In my opinion, the Court is able to award more precise, and therefore more complete, justice by making orders appropriate to my findings. Those orders will set aside (as at and from their date, but subject to the undermentioned further orders) the decisions to revoke the earlier notices and substitute the notices of 7 July 1987, but at the same time by orders made under sec. 16(1)(c) and (d) of the Judicial Review Act, recognising that a party seeking discretionary relief may be put on terms according to the other party his proper entitlement, will declare the rights of the parties (subject to the application of the trustee made under sec. 118 of the Bankruptcy Act, or otherwise under that Act, which is yet to be heard):
- (a) in respect of the moneys which became payable from time to time after 7 July 1987
ATC 4501
by the Health Insurance Commission in respect of claims submitted by Dr Edelsten; - (b) in respect of moneys now held by the Commissioner or the Health Insurance Commission, paid or payable in respect of relevant claims;
on the basis that the trustee in the applicant's bankruptcy must allow credit to the Commissioner for so much of payments obtained in evasion of the notices as would properly have been received by the Commissioner under the notices of 23 December 1986, which I have held were not validly revoked.
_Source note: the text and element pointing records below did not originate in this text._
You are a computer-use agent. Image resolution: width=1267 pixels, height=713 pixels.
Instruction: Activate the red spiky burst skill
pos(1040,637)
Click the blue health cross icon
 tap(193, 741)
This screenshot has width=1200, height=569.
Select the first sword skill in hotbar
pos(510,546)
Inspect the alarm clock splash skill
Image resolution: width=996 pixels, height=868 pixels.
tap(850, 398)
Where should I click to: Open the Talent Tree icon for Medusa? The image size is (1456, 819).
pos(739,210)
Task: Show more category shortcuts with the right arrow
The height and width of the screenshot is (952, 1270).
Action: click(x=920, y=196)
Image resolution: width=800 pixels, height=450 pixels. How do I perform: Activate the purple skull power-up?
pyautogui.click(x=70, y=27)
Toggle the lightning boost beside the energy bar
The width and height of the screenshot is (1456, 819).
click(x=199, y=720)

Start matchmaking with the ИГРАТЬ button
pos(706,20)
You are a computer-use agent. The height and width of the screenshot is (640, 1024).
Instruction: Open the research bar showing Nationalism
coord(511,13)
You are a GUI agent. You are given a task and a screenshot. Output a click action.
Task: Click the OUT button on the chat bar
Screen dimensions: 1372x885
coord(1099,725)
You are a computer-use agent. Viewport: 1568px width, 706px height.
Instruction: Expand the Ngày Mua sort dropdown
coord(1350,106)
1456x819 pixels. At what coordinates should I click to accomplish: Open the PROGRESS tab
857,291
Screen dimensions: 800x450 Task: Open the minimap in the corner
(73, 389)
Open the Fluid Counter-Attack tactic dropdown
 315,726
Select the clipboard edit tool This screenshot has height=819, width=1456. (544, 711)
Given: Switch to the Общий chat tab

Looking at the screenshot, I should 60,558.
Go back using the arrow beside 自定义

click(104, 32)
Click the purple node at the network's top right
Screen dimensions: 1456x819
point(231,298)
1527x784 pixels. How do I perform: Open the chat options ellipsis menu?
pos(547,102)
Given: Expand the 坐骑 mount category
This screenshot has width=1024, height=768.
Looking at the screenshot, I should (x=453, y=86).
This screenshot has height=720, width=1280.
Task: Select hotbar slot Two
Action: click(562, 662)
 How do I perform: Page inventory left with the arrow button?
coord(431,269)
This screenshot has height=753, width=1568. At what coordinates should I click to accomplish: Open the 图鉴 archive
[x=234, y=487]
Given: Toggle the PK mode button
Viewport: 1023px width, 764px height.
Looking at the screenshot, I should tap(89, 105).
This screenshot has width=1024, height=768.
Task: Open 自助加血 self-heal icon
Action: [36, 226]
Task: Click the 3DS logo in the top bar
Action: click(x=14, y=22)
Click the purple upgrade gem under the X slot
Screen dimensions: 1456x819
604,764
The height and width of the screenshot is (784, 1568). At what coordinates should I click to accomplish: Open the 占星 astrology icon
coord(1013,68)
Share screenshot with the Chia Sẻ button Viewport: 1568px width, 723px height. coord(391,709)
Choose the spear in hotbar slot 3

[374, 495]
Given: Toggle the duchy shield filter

Orders of this nature can provide a quite exact adjustment of the positions of the parties, because the sec. 218 notices of 23 December 1986 themselves ceased to operate upon the bankruptcy of Dr Edelsten, so that we are concerned with a closed period of relatively short duration, which cannot extend beyond the date of the sequestration order made 10 March 1988. I should add that, by consent, I delayed giving judgment until figures could be compiled by the Health Insurance Commission, which were placed before me this week with further submissions of the parties. Perusal of those figures establishes that the total of all amounts which have bypassed the sec. 218 notices, is not sufficient to frustrate the operation of the earlier notices of 23 December 1986. In other words, if I set aside the revocation of the earlier notices, moneys remain in the hands of the Health Insurance Commission, exceeding 45% of all relevant payments that were due to Dr Edelsten, from which those notices can be satisfied.
I direct counsel for the trustee to bring in short minutes to reflect these reasons.